DELMAR — The town planning board received its answer on how to proceed after a Stewart’s Shops proposal briefly stalled earlier this month to revisit what was last agreed upon between the town and the convenience store back in 1998.
The Malta-based store chain introduced its plan to bring gas pumps back to a revamped store model on the corner of Delaware and Elm avenues in June. It was to continue discussing how it’s expanded footprint would comply with zoning requirements on Dec. 1. The board tabled the discussion after a local resident challenged that position with evidence suggesting gas pumps were not to be allowed.
The town approved the present-day storefront more than 20 years ago, after Stewart’s Shops promised it would go without selling gas. Though the corner lot was previously a gas station more than a decade before that, town planners steered away from bringing a second gas station to the busy intersection.
Since then, a comprehensive plan and a defined convenience store use that permits the sale of gasoline had the store chain flexing its legal right. Justin Harbinger, the town’s code enforcement officer agreed.
“As the planning board, my advise to you is, we have to follow the current zoning as it exists,” said Mark Sweeney, counsel for the Bethlehem Planning Board. The attorney prefaced his comment by defining Harbinger’s role; that of being the one official charged with the responsibility. “There is no exception. There’s no requirement here that would prevent you from doing so, nor do you have, as a board, the authority to make an interpretation differently.”
The determination brought both sides back to the original scope of last month’s meeting, which was how Stewart’s Shop could devise a way to fit a 3,975 square‐foot gable roof, concrete clapboard building for a new store. It is also pitching for a freestanding, 2,668 square-foot canopy to shelter gas pumps capable of fueling eight cars at a time.

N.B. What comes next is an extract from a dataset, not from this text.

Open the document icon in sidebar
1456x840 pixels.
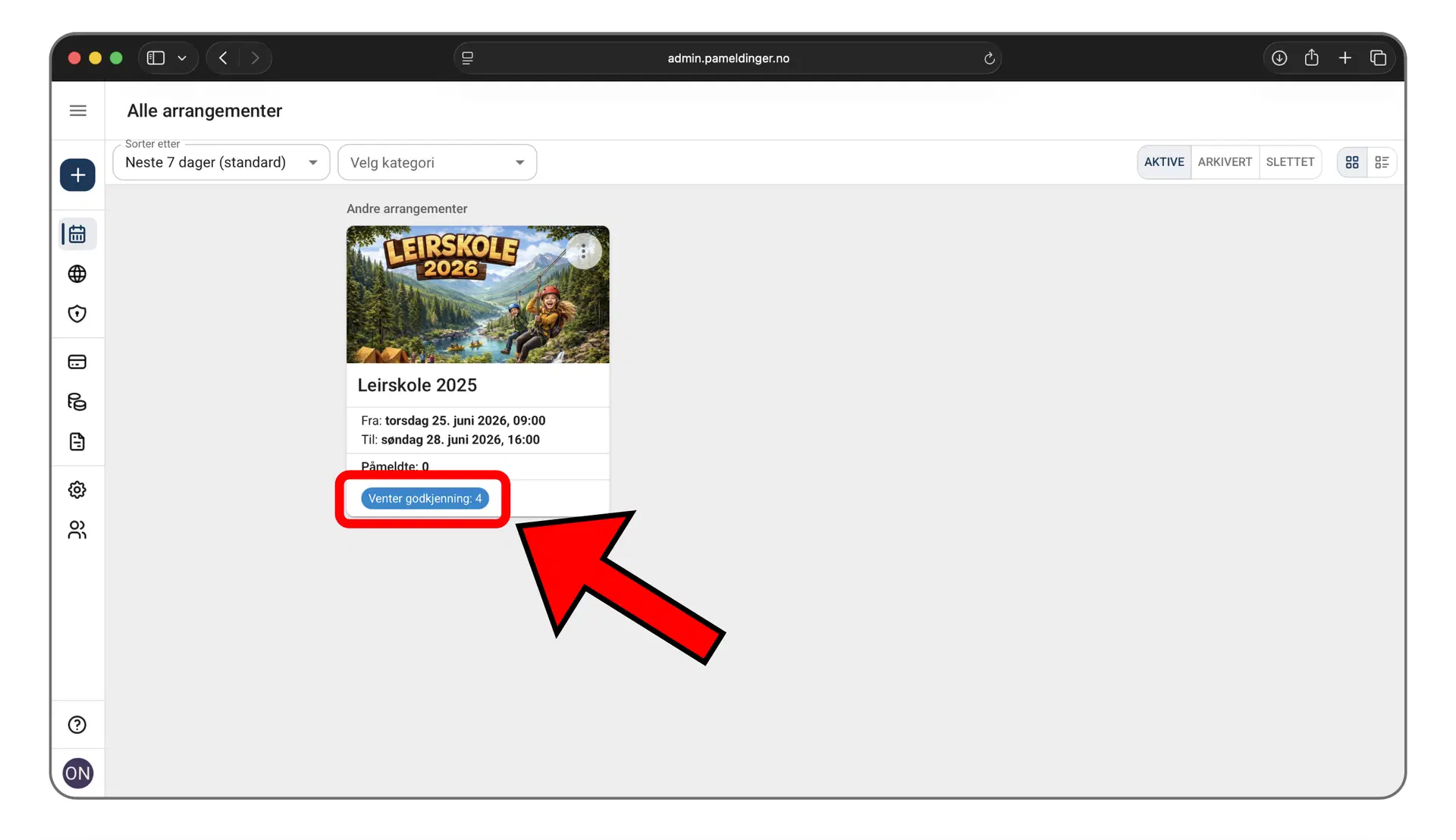(77, 442)
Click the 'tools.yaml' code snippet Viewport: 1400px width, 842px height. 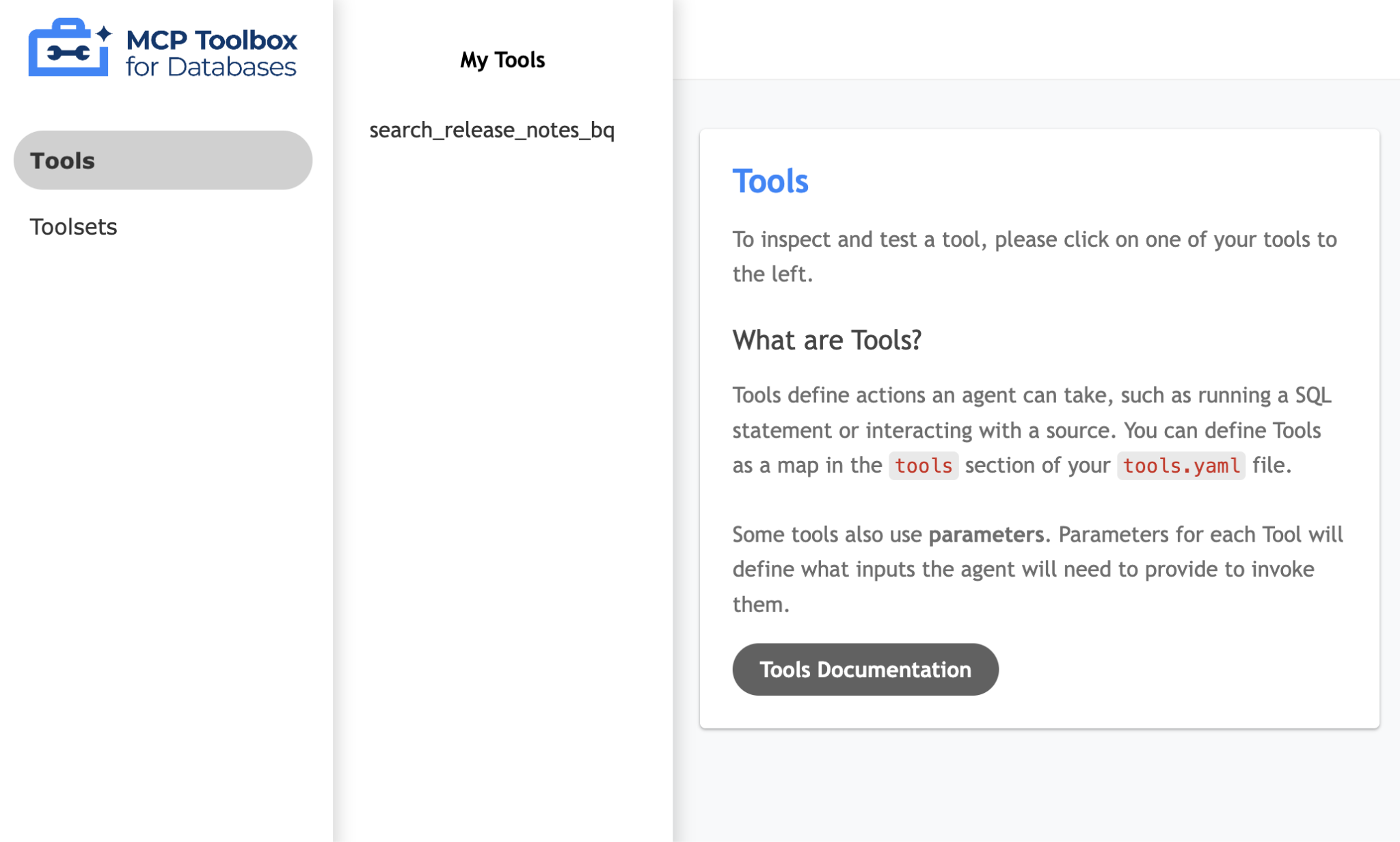(x=1181, y=466)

Stewart’s has tried to draft schematics that would allow both to fit within the corner lot, factoring buffers, adequate parking and an aesthetic dictated by the town’s hamlet designation. None of the three plans it submitted do.
“That’s a little bothersome,” said board chairman John Smolinsky. “We don’t really have a plan to pick and choose from. But, we can at least express a very broad concept… to place a building up near the road.”

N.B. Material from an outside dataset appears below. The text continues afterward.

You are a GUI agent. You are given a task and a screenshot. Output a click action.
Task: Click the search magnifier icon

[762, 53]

Stewart’s Shop has committed to its gasoline and diesel business in recent years. In January, Stewart’s spent $6.6 million to purchase Polsinello Fuel’s wholesale business at the Port of Albany. And, according to the Albany Business Review, it stands to acquire Red-Kap wholesale fuel distribution business and convenience stores before the year’s end.

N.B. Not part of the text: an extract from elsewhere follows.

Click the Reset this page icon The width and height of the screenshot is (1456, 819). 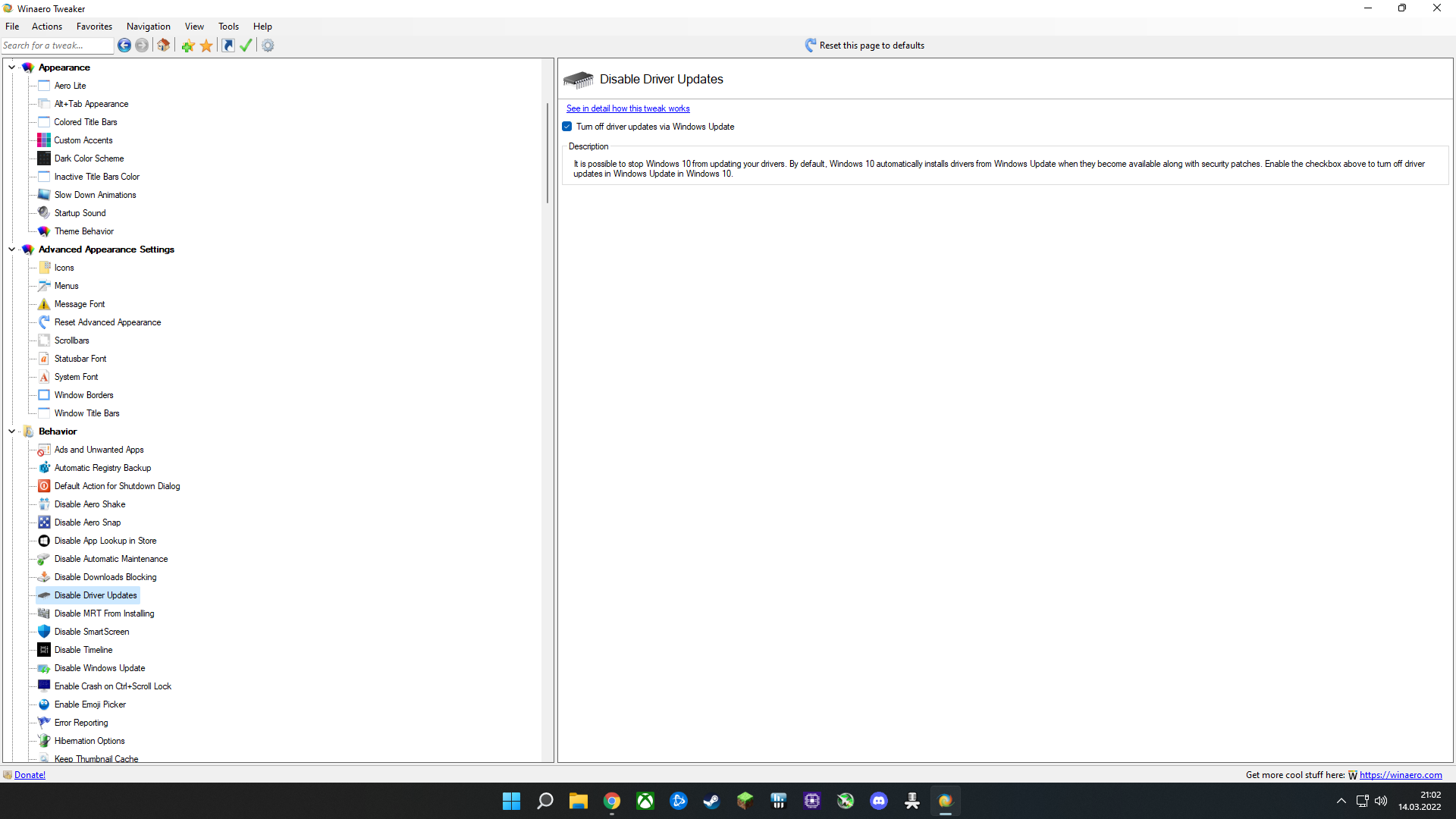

Resident Peter M. Iwanowicz, who emailed the board a copy of the 1998 use variance agreement that prohibited the sale of gas, had previously protested by stating “It would make more sense and be more environmentally sustainable to set up electric vehicle charging stations there.”
Sweeney had shared that when the town rezoned the corner lot in 2005 it had the opportunity, but chose against, appending legislation that would have restricted the sale of gas.